For now, let's use a stochatic gradient descent routine with a varying step size.

https://www.tensorflow.org/versions/r0.11/api_docs/python/train/decaying_the_learning_rate
https://www.tensorflow.org/versions/master/api_docs/python/train/decaying_the_learning_rate#inverse_time_decay

In [None]:
global_step = tf.Variable(0, trainable=False)
starter_learning_rate = 1e-3
learning_rate = tf.train.inverse_time_decay(starter_learning_rate, 
                                            global_step,
                                            1, 1e-5)
# Passing global_step to minimize() will increment it at each step.
optimizer = tf.train.GradientDescentOptimizer(learning_rate).minimize(LOSS, global_step=global_step)

Now, each time we run the optimizer, the stochastic gradient descent update for the variables is automatically computed.

We iterate multiple times over the data set, once we have seen the entire dataset, an epoch has elapsed. This will be a bit slow over most machines which (like my laptop) do not have a GPU.

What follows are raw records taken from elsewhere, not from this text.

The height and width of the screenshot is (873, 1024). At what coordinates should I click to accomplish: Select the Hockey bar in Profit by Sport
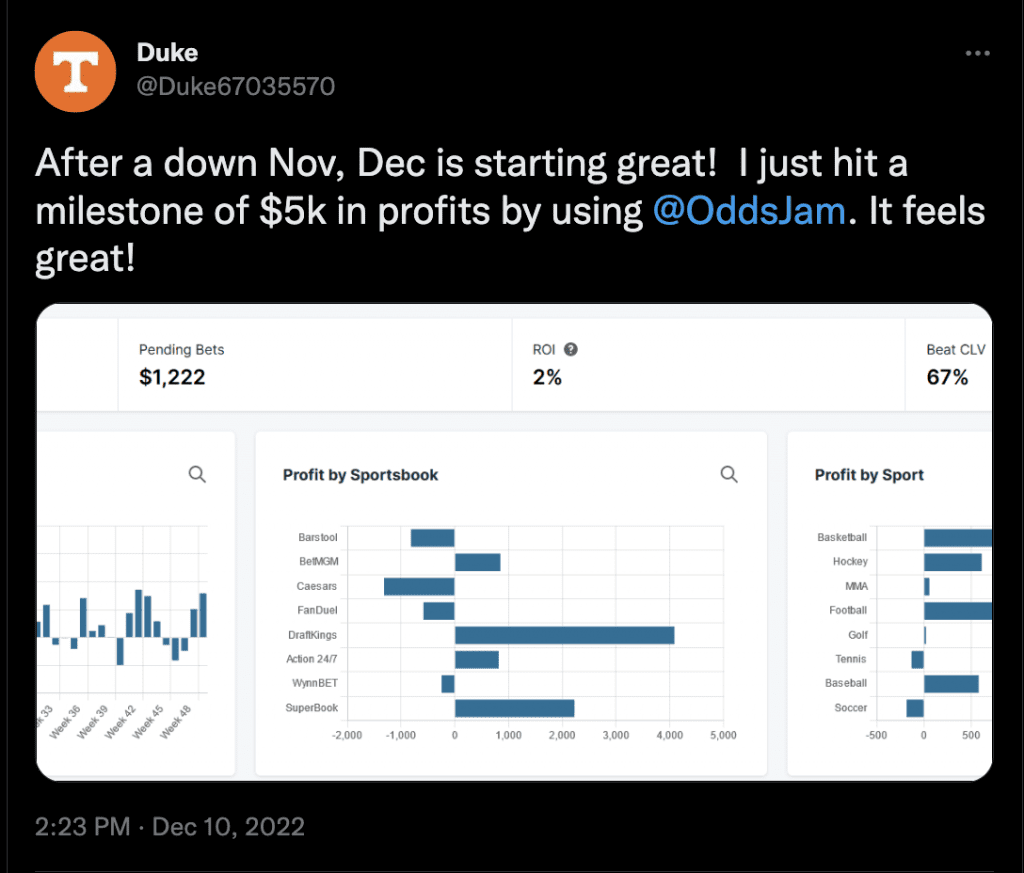click(x=953, y=562)
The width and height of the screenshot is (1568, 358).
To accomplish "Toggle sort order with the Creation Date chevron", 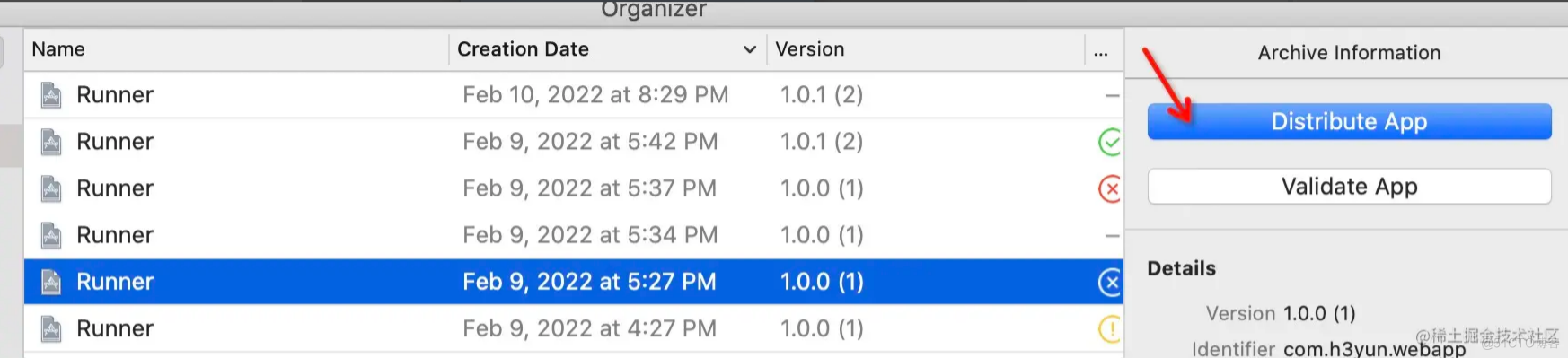I will (x=750, y=49).
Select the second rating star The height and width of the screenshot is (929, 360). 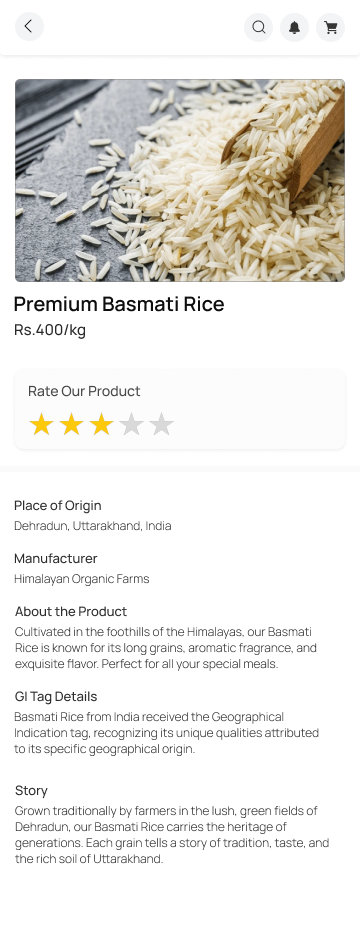[x=72, y=424]
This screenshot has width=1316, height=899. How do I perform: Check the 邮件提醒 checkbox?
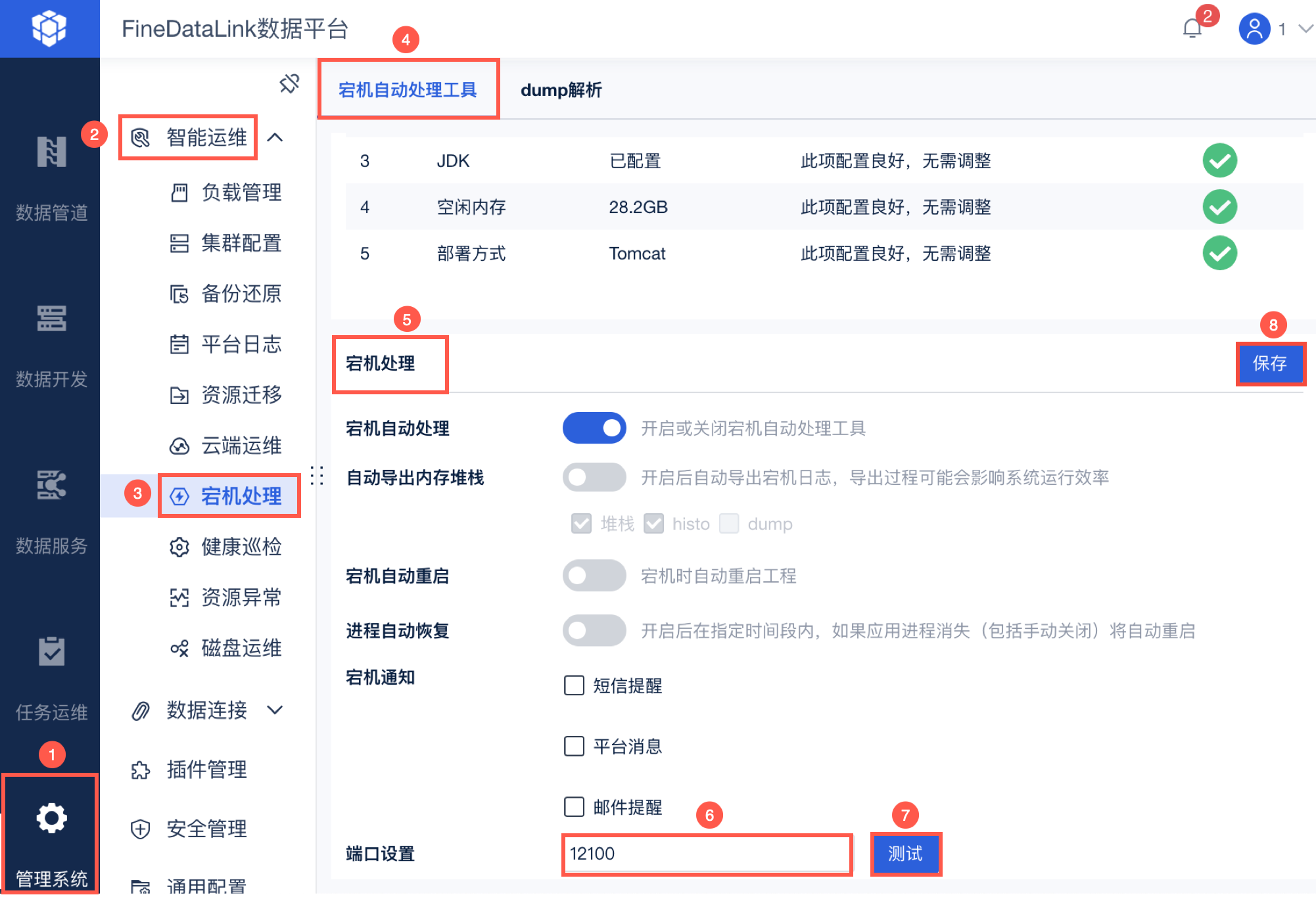[574, 806]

Here we do not have a very optimize neural network, however, it is now very easy to play with the number of convolution filters, add a fully connected layer etc to improve the results.

In [None]:
n_train = mnist.train.num_examples
n_test = mnist.test.num_examples
batch_size = 32
n_epochs = 100

sess = tf.Session()
sess.run(tf.initialize_all_variables())

for epoch in range(n_epochs):
    for step in range(n_train // batch_size):
        batch_x, batch_y = mnist.train.next_batch(batch_size)
        sess.run(optimizer, feed_dict={X: batch_x, Y: batch_y, DROPOUT_RATE:0.8})
    x_train, y_train = mnist.train.next_batch(n_train)[:n_test]
    train_loss, train_accuracy = sess.run((LOSS, ACCURACY), 
                                          feed_dict={X: x_train, Y: y_train, DROPOUT_RATE:0.0})
    x_test, y_test = mnist.test.next_batch(n_test)
    test_loss, test_accuracy = sess.run((LOSS, ACCURACY), 
                                        feed_dict={X: x_test, Y: y_test, DROPOUT_RATE:0.0})
    
    print('Epoch %d, train_acc=%.2f, test_acc=%.2f' % (epoch, train_accuracy, test_accuracy))

# Going further

Change the optimizer to an adaptive learning rate optimizer such as RMSProp or ADAM. They greatly help with problems that are ill-conditioned (where the slope of the gradient for one parameter is much bigger than for another).

https://www.tensorflow.org/api_guides/python/train

Experiment with gradient clipping and batch normalization to prevent numerical issues and accelerate training.

Visualize your training process and your graph of tensors with tensorboard.